Ceftriaxone IV 2g/day in 1 dose, 7 days a week for 4 weeks, then 6 days a week for a further 8 weeks, 25th Aug 2008-21st Nov 2008
Doxycycline 200mg a day then 400mg a day everyday 9th June 2008, 400mg 19th June 2008-22nd July 2008.

Also, I had some high strength allicin, chlorella vulgaris, Rizol beta and Rizol Gamma oils, Quintessence, diatomaceaous earth, vitamins, and probably other stuff I don't remember Dec 2009-March 2010.


  1. That's a lot of ABs over the years! I think I'd have to put it into some kind of chart to make sense of it. Talking of which, I took your advice of making graphs of my symptoms and today I showed it to a doctor who was really interested. It really helped prove my point that certain symptoms are caused by the same thing and as a result I have another angle to look at in my recovery journey. So thanks for some great advice!
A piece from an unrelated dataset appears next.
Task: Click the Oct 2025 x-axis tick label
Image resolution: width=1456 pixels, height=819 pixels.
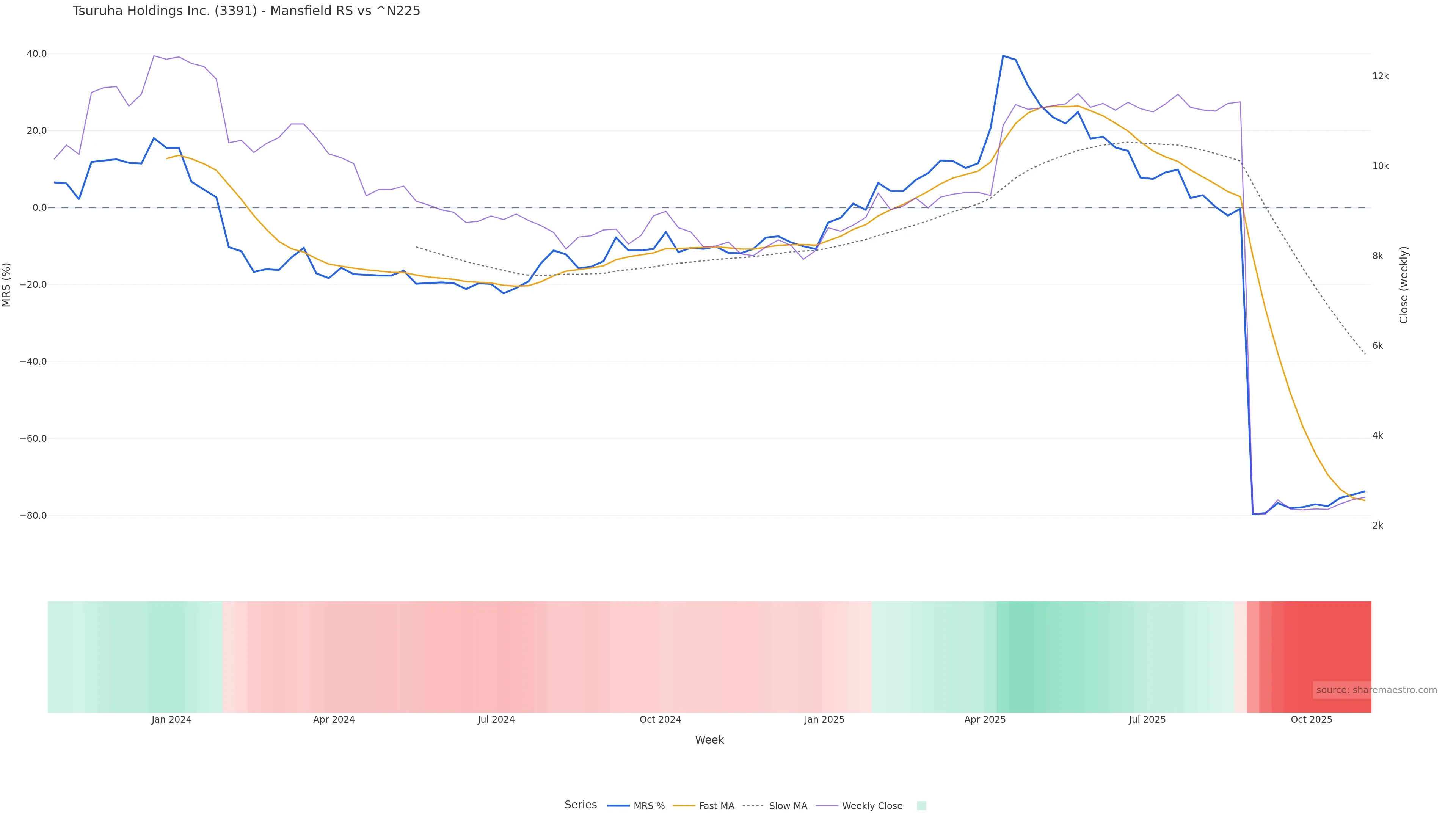Action: [1311, 720]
    I hope your trip to Washington is fun and productive! May I ask why you're going all the way there?

  2. HI Decimawho,

    Yes, I did completely recover for 2.5 yrs, no symptoms at all, which enabled me to live a normal life, do a demanding job and have a child, which was wonderful.
    Glad your chart was helpful, I have found mine to be very helpful to me and LLMD's but most normal docs not really interested, great you found one who was.
    I'm off to washington for several reasons, I want another baby and am 38, so want to make my recovery as time-efficient as possible this time round. I want a second opinion about whether I have co-infections or not, and I want to see a highly experienced world-class Lyme doc, just for a second opinion on treatment really. I can afford to do this for the time being, so I thought, Why not? Also, when I made the appointment, Dr S at the BS had gone off sick and I thought maybe she wasn't coming back.